══ Source information
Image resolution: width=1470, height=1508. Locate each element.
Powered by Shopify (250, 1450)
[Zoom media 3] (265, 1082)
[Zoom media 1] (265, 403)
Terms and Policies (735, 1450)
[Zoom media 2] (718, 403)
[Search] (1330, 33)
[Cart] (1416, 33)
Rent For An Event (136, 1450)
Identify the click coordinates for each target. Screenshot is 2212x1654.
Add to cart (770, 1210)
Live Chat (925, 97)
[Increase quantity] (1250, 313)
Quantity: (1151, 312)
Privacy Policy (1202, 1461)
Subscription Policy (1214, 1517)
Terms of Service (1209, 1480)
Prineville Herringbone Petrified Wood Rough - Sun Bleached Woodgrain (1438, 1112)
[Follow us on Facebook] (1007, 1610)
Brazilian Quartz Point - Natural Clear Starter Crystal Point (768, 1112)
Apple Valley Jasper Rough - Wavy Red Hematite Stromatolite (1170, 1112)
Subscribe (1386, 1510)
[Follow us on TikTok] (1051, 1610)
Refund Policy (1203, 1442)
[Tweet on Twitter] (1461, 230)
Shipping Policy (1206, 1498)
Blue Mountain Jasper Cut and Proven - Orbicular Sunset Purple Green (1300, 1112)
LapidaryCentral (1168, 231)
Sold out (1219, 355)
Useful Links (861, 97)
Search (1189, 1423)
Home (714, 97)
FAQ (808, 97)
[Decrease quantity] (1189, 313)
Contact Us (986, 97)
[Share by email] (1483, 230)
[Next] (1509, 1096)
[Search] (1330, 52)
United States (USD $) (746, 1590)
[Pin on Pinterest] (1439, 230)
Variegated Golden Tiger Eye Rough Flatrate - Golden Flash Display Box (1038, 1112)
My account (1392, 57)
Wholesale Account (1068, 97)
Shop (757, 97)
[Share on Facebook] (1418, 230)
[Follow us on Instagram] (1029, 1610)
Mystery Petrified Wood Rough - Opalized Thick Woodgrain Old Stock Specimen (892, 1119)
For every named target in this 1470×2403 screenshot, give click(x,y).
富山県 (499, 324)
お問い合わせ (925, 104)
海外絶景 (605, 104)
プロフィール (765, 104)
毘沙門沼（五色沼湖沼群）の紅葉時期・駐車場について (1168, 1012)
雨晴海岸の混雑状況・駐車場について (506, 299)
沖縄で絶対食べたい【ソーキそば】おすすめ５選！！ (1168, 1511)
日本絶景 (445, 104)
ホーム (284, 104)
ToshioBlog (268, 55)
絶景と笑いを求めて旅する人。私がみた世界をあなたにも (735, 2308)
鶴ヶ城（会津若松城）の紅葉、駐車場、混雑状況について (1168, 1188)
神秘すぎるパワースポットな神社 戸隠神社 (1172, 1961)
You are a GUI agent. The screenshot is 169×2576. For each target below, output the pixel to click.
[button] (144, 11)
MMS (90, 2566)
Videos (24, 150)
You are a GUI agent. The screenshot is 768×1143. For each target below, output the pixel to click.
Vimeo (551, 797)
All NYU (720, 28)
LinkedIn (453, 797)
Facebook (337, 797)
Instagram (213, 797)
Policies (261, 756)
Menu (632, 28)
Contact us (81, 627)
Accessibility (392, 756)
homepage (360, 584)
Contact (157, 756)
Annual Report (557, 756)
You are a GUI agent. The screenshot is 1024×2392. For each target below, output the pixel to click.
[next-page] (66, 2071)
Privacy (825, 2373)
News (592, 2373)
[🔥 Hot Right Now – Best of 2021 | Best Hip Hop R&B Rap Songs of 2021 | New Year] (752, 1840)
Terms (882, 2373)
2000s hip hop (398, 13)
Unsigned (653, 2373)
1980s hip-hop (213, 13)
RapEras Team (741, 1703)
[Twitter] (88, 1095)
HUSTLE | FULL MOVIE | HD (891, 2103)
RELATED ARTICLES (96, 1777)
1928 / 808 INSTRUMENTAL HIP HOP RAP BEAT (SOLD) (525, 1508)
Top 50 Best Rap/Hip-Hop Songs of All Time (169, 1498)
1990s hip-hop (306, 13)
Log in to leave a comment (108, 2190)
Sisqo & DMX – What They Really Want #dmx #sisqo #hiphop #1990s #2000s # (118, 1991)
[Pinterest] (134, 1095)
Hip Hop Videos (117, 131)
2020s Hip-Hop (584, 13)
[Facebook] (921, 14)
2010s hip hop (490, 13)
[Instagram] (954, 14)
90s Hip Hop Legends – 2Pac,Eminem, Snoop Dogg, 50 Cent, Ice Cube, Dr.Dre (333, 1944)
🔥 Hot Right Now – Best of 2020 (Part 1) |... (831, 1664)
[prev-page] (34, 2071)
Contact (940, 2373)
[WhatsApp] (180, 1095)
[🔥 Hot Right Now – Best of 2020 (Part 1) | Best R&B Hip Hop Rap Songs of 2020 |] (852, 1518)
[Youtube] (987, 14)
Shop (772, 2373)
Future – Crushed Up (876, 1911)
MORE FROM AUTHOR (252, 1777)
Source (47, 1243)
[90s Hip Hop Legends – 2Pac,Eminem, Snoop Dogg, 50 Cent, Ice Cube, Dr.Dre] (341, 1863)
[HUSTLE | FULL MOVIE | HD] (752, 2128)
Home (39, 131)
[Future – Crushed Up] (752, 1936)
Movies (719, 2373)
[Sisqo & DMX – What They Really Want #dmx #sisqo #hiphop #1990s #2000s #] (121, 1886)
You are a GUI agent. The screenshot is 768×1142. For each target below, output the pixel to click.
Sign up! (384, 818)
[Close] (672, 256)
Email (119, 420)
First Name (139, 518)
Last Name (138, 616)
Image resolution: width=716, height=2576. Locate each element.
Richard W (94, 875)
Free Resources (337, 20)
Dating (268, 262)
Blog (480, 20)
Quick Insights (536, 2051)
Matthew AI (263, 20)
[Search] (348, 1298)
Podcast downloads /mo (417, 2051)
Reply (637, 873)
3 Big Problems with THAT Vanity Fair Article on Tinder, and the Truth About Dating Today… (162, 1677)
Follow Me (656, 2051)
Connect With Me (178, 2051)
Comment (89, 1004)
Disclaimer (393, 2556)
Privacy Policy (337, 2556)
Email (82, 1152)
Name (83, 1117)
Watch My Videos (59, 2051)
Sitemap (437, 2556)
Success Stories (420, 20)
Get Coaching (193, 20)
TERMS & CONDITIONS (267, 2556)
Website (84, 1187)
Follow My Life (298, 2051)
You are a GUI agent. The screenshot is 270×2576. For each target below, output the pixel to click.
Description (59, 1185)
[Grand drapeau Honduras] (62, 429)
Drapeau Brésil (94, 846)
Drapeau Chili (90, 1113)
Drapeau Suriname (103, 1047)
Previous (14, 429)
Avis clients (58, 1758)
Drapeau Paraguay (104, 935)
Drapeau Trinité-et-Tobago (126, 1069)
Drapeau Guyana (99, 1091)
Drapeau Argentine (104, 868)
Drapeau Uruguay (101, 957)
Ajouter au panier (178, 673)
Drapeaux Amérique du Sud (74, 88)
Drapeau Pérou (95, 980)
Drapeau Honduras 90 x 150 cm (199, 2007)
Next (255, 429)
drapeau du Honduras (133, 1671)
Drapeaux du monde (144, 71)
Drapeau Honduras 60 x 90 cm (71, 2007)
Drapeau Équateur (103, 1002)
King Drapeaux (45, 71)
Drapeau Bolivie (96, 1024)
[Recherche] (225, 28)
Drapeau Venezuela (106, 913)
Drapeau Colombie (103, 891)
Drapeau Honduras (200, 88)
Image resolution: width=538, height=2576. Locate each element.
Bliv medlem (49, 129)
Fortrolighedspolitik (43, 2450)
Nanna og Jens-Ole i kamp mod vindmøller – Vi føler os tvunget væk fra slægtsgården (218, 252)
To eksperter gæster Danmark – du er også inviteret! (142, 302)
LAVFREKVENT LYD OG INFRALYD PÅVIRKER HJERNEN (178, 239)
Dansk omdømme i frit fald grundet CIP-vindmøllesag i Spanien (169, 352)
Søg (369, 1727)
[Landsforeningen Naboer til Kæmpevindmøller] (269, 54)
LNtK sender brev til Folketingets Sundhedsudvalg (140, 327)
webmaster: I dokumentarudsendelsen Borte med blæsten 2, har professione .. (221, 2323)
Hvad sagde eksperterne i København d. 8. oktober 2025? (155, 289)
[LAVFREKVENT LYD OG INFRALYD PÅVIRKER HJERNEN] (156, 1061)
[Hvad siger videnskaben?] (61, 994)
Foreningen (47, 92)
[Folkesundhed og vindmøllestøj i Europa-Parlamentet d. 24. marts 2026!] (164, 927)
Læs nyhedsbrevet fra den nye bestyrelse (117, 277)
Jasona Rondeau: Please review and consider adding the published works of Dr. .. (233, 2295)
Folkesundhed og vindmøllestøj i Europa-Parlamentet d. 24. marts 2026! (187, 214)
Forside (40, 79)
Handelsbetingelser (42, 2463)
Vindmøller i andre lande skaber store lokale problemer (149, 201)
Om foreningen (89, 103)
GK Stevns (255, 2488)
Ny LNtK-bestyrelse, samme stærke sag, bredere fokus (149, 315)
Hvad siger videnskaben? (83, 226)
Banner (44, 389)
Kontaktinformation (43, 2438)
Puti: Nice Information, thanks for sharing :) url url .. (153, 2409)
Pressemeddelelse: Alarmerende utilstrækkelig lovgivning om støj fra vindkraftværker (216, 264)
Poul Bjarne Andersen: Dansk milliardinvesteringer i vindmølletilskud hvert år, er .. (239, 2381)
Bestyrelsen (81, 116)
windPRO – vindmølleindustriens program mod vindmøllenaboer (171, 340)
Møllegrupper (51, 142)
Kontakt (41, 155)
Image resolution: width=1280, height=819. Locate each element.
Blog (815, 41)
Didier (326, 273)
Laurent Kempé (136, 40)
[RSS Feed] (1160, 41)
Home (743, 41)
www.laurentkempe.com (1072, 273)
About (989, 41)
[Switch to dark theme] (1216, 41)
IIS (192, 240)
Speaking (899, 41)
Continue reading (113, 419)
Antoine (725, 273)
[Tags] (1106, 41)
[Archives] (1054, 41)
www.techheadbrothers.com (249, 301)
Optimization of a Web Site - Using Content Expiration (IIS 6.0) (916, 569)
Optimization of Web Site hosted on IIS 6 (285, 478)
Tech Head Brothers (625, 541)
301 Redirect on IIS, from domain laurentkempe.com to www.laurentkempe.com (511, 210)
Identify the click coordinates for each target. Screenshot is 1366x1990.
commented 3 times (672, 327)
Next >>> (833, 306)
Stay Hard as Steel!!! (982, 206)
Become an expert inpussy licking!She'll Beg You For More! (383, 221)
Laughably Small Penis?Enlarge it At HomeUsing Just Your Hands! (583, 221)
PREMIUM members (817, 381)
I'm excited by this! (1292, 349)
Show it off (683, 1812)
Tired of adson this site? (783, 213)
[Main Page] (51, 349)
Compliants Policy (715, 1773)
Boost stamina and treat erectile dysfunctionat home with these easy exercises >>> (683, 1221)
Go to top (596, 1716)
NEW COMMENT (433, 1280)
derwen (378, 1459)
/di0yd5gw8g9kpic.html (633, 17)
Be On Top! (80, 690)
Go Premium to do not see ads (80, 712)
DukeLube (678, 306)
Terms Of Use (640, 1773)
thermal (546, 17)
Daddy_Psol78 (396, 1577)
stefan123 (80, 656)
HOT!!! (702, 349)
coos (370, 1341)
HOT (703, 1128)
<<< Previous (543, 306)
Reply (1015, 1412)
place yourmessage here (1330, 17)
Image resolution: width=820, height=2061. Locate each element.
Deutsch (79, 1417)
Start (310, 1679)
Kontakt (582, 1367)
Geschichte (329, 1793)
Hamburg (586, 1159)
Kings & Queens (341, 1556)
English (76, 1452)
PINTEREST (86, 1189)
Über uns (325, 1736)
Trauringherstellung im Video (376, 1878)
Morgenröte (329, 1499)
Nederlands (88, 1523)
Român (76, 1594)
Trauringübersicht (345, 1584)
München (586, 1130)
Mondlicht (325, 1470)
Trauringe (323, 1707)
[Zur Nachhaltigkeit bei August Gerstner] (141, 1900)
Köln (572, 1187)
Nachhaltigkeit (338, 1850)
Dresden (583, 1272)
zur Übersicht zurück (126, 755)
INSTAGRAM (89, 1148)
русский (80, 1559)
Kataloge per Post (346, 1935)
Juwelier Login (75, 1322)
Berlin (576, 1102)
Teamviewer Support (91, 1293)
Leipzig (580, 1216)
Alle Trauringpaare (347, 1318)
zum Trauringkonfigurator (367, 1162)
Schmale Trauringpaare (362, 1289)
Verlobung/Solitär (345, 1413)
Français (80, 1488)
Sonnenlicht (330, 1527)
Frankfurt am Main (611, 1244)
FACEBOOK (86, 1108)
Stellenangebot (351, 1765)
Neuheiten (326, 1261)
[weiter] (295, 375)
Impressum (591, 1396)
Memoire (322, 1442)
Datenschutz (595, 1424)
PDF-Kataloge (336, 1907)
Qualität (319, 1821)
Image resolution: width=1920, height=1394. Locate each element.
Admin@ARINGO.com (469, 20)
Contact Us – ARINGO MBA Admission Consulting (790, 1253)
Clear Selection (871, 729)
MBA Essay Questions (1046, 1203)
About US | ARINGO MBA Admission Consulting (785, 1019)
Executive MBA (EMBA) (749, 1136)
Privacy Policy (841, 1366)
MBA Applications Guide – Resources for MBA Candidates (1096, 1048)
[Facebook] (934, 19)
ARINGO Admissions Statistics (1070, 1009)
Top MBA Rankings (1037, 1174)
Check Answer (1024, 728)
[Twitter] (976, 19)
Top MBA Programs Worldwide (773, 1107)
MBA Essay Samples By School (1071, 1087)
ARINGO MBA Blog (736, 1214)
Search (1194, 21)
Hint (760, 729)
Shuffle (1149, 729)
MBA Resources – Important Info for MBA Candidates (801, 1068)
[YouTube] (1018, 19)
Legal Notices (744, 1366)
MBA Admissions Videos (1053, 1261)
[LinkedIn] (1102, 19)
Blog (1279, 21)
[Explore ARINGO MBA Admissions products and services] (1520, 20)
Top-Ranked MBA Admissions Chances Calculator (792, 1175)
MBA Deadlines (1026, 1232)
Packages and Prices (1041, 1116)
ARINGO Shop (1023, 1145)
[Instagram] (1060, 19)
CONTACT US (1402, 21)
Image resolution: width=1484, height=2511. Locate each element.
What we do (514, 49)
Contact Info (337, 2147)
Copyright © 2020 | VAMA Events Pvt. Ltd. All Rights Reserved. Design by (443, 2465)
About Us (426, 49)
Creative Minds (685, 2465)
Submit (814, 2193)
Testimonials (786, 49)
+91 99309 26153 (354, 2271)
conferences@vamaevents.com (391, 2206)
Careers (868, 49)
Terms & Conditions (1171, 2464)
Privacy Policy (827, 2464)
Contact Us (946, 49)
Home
════
About this task: The expected answer is each line of the records above that includes the string "Snoop".

Written response:
90s Hip Hop Legends – 2Pac,Eminem, Snoop Dogg, 50 Cent, Ice Cube, Dr.Dre (333, 1944)
[90s Hip Hop Legends – 2Pac,Eminem, Snoop Dogg, 50 Cent, Ice Cube, Dr.Dre] (341, 1863)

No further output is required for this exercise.